[Recorded data]

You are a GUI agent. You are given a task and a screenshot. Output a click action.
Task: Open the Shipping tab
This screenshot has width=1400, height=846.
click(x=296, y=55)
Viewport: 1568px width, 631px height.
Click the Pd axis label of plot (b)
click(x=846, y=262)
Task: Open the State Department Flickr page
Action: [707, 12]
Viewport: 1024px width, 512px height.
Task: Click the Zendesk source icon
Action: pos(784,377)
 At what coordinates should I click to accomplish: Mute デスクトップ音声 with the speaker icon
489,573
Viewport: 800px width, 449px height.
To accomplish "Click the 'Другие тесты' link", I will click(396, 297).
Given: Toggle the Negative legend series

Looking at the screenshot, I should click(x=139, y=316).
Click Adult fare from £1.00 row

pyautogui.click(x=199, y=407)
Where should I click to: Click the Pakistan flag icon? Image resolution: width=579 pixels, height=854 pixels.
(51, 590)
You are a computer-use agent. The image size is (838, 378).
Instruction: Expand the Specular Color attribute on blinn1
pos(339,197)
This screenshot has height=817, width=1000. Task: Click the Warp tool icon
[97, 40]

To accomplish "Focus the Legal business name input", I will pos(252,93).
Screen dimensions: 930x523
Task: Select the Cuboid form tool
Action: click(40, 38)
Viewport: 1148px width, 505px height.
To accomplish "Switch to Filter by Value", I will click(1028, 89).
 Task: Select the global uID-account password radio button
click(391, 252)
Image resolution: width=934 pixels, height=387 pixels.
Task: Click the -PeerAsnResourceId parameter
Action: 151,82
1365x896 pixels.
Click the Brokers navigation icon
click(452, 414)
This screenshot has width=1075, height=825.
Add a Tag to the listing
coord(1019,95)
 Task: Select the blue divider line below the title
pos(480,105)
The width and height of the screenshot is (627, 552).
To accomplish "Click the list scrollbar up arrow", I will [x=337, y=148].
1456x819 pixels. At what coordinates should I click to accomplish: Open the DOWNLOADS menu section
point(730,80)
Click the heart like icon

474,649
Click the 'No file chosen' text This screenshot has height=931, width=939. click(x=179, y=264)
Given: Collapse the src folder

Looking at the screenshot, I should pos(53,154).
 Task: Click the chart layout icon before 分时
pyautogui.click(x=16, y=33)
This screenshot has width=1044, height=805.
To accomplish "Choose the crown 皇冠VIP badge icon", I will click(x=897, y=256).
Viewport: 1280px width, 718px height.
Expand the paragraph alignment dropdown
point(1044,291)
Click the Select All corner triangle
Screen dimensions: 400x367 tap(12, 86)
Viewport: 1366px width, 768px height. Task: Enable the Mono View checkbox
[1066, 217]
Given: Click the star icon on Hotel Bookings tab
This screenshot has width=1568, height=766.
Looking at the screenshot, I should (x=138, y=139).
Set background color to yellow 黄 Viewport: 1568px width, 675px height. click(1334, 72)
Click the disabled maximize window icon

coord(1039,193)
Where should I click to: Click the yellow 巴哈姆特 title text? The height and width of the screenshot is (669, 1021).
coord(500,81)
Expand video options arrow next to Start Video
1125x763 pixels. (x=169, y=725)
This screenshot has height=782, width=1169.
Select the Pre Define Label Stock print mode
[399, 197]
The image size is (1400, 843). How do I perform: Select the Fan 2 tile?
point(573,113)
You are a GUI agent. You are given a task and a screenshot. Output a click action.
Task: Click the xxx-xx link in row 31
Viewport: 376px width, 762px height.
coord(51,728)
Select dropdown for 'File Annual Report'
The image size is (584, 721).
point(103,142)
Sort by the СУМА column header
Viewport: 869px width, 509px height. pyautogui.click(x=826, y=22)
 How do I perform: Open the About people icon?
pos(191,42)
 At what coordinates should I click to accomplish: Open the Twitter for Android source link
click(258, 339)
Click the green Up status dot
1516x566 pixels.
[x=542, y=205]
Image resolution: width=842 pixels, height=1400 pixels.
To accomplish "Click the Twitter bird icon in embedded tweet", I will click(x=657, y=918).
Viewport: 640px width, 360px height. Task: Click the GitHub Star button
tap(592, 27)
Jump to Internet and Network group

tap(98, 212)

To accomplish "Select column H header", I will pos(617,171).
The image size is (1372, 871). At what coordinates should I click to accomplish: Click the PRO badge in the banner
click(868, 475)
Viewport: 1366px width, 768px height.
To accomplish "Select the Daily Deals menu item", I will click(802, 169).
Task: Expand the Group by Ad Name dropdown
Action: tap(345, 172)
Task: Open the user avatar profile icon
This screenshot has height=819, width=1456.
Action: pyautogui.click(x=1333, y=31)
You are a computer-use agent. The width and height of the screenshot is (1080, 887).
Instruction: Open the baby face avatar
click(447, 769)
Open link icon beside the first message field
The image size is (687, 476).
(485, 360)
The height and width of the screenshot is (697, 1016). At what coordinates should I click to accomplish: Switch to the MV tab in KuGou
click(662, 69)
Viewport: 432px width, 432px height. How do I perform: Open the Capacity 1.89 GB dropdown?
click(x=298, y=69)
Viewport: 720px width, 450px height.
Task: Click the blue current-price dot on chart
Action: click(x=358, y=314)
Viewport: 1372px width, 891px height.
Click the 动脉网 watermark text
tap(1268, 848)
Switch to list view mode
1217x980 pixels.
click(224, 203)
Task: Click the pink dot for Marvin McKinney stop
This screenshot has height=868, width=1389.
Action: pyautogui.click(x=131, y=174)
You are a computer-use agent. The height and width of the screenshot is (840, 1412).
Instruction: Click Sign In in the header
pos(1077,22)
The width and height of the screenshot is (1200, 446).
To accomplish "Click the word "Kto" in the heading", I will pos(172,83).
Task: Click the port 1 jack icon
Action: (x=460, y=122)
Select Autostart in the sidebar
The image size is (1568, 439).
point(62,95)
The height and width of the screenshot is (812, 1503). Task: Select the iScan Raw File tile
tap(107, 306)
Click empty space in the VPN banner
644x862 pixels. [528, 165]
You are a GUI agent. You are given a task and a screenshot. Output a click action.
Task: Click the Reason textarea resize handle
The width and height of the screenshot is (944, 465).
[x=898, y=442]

• [Goal]: Please copy the listing above again, substituting "desktop automation agent" for each occurrence of "computer-use agent" and leaving everything else as it is.

• [Response to the task]:
You are a GUI agent. You are given a task and a screenshot. Output a click action.
Task: Open the Shipping tab
This screenshot has width=1400, height=846.
click(x=296, y=55)
Viewport: 1568px width, 631px height.
Click the Pd axis label of plot (b)
click(x=846, y=262)
Task: Open the State Department Flickr page
Action: [707, 12]
Viewport: 1024px width, 512px height.
Task: Click the Zendesk source icon
Action: pos(784,377)
 At what coordinates should I click to accomplish: Mute デスクトップ音声 with the speaker icon
489,573
Viewport: 800px width, 449px height.
To accomplish "Click the 'Другие тесты' link", I will click(396, 297).
Given: Toggle the Negative legend series

Looking at the screenshot, I should click(x=139, y=316).
Click Adult fare from £1.00 row

pyautogui.click(x=199, y=407)
Where should I click to: Click the Pakistan flag icon? Image resolution: width=579 pixels, height=854 pixels.
(51, 590)
You are a desktop automation agent. The image size is (838, 378).
Instruction: Expand the Specular Color attribute on blinn1
pos(339,197)
This screenshot has height=817, width=1000. Task: Click the Warp tool icon
[97, 40]

To accomplish "Focus the Legal business name input", I will pos(252,93).
Screen dimensions: 930x523
Task: Select the Cuboid form tool
Action: click(40, 38)
Viewport: 1148px width, 505px height.
To accomplish "Switch to Filter by Value", I will click(1028, 89).
 Task: Select the global uID-account password radio button
click(391, 252)
Image resolution: width=934 pixels, height=387 pixels.
Task: Click the -PeerAsnResourceId parameter
Action: 151,82
1365x896 pixels.
Click the Brokers navigation icon
click(452, 414)
This screenshot has width=1075, height=825.
Add a Tag to the listing
coord(1019,95)
 Task: Select the blue divider line below the title
pos(480,105)
The width and height of the screenshot is (627, 552).
To accomplish "Click the list scrollbar up arrow", I will [x=337, y=148].
1456x819 pixels. At what coordinates should I click to accomplish: Open the DOWNLOADS menu section
point(730,80)
Click the heart like icon

474,649
Click the 'No file chosen' text This screenshot has height=931, width=939. click(x=179, y=264)
Given: Collapse the src folder

Looking at the screenshot, I should pos(53,154).
 Task: Click the chart layout icon before 分时
pyautogui.click(x=16, y=33)
This screenshot has width=1044, height=805.
To accomplish "Choose the crown 皇冠VIP badge icon", I will click(x=897, y=256).
Viewport: 1280px width, 718px height.
Expand the paragraph alignment dropdown
point(1044,291)
Click the Select All corner triangle
Screen dimensions: 400x367 tap(12, 86)
Viewport: 1366px width, 768px height. Task: Enable the Mono View checkbox
[1066, 217]
Given: Click the star icon on Hotel Bookings tab
This screenshot has width=1568, height=766.
Looking at the screenshot, I should (x=138, y=139).
Set background color to yellow 黄 Viewport: 1568px width, 675px height. click(1334, 72)
Click the disabled maximize window icon

coord(1039,193)
Where should I click to: Click the yellow 巴哈姆特 title text? The height and width of the screenshot is (669, 1021).
coord(500,81)
Expand video options arrow next to Start Video
1125x763 pixels. (x=169, y=725)
This screenshot has height=782, width=1169.
Select the Pre Define Label Stock print mode
[399, 197]
The image size is (1400, 843). How do I perform: Select the Fan 2 tile?
point(573,113)
You are a GUI agent. You are given a task and a screenshot. Output a click action.
Task: Click the xxx-xx link in row 31
Viewport: 376px width, 762px height.
coord(51,728)
Select dropdown for 'File Annual Report'
The image size is (584, 721).
point(103,142)
Sort by the СУМА column header
Viewport: 869px width, 509px height. pyautogui.click(x=826, y=22)
 How do I perform: Open the About people icon?
pos(191,42)
 At what coordinates should I click to accomplish: Open the Twitter for Android source link
click(258, 339)
Click the green Up status dot
1516x566 pixels.
[x=542, y=205]
Image resolution: width=842 pixels, height=1400 pixels.
To accomplish "Click the Twitter bird icon in embedded tweet", I will click(x=657, y=918).
Viewport: 640px width, 360px height. Task: Click the GitHub Star button
tap(592, 27)
Jump to Internet and Network group

tap(98, 212)

To accomplish "Select column H header", I will pos(617,171).
The image size is (1372, 871). At what coordinates should I click to accomplish: Click the PRO badge in the banner
click(868, 475)
Viewport: 1366px width, 768px height.
To accomplish "Select the Daily Deals menu item", I will click(802, 169).
Task: Expand the Group by Ad Name dropdown
Action: tap(345, 172)
Task: Open the user avatar profile icon
This screenshot has height=819, width=1456.
Action: pyautogui.click(x=1333, y=31)
You are a desktop automation agent. The width and height of the screenshot is (1080, 887).
Instruction: Open the baby face avatar
click(447, 769)
Open link icon beside the first message field
The image size is (687, 476).
(485, 360)
The height and width of the screenshot is (697, 1016). At what coordinates should I click to accomplish: Switch to the MV tab in KuGou
click(662, 69)
Viewport: 432px width, 432px height. How do I perform: Open the Capacity 1.89 GB dropdown?
click(x=298, y=69)
Viewport: 720px width, 450px height.
Task: Click the blue current-price dot on chart
Action: click(x=358, y=314)
Viewport: 1372px width, 891px height.
Click the 动脉网 watermark text
tap(1268, 848)
Switch to list view mode
1217x980 pixels.
click(224, 203)
Task: Click the pink dot for Marvin McKinney stop
This screenshot has height=868, width=1389.
Action: pyautogui.click(x=131, y=174)
You are a desktop automation agent. The height and width of the screenshot is (840, 1412).
Instruction: Click Sign In in the header
pos(1077,22)
The width and height of the screenshot is (1200, 446).
To accomplish "Click the word "Kto" in the heading", I will pos(172,83).
Task: Click the port 1 jack icon
Action: (x=460, y=122)
Select Autostart in the sidebar
The image size is (1568, 439).
point(62,95)
The height and width of the screenshot is (812, 1503). Task: Select the iScan Raw File tile
tap(107, 306)
Click empty space in the VPN banner
644x862 pixels. [528, 165]
You are a GUI agent. You are given a task and a screenshot. Output a click action.
Task: Click the Reason textarea resize handle
The width and height of the screenshot is (944, 465).
[x=898, y=442]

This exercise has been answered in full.